◆ TASK TO COMPLETE: Please copy out the entries below exactly, beginning with the line that contains "At what coordinates should I click to accomplish: Tap" and ending with the line that contains "Task: Open the PDF", and include nothing outside that span.

*** Opening RECORDS FOR THE EXERCISE ***

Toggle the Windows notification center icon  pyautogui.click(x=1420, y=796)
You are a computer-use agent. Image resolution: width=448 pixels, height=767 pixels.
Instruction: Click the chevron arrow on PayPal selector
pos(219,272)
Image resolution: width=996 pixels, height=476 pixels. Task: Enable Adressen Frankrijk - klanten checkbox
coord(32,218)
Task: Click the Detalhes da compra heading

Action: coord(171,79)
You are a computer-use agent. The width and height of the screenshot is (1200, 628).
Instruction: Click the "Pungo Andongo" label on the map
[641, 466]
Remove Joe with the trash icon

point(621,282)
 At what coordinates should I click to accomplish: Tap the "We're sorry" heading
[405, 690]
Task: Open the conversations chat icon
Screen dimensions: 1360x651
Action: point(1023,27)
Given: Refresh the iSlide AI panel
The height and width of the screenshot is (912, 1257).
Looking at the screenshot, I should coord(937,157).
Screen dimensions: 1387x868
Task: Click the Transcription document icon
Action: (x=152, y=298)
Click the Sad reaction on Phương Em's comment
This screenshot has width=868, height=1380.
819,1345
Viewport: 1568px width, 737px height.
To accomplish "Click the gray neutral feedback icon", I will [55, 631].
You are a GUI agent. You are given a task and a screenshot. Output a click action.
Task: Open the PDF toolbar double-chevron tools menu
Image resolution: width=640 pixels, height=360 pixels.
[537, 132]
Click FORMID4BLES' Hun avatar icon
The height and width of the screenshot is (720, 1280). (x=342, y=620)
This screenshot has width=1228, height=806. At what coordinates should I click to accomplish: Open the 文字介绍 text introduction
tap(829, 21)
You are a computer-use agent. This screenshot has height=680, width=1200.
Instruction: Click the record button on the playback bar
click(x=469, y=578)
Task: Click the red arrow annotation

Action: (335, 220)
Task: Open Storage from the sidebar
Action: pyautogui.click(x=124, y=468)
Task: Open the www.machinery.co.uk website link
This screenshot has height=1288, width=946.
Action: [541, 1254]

*** Closing RECORDS FOR THE EXERCISE ***

◆ EXERCISE OUTPUT:
 At what coordinates should I click to accomplish: Tap the "We're sorry" heading
[405, 690]
Task: Open the conversations chat icon
Screen dimensions: 1360x651
Action: point(1023,27)
Given: Refresh the iSlide AI panel
The height and width of the screenshot is (912, 1257).
Looking at the screenshot, I should coord(937,157).
Screen dimensions: 1387x868
Task: Click the Transcription document icon
Action: (x=152, y=298)
Click the Sad reaction on Phương Em's comment
This screenshot has width=868, height=1380.
819,1345
Viewport: 1568px width, 737px height.
To accomplish "Click the gray neutral feedback icon", I will [55, 631].
You are a GUI agent. You are given a task and a screenshot. Output a click action.
Task: Open the PDF toolbar double-chevron tools menu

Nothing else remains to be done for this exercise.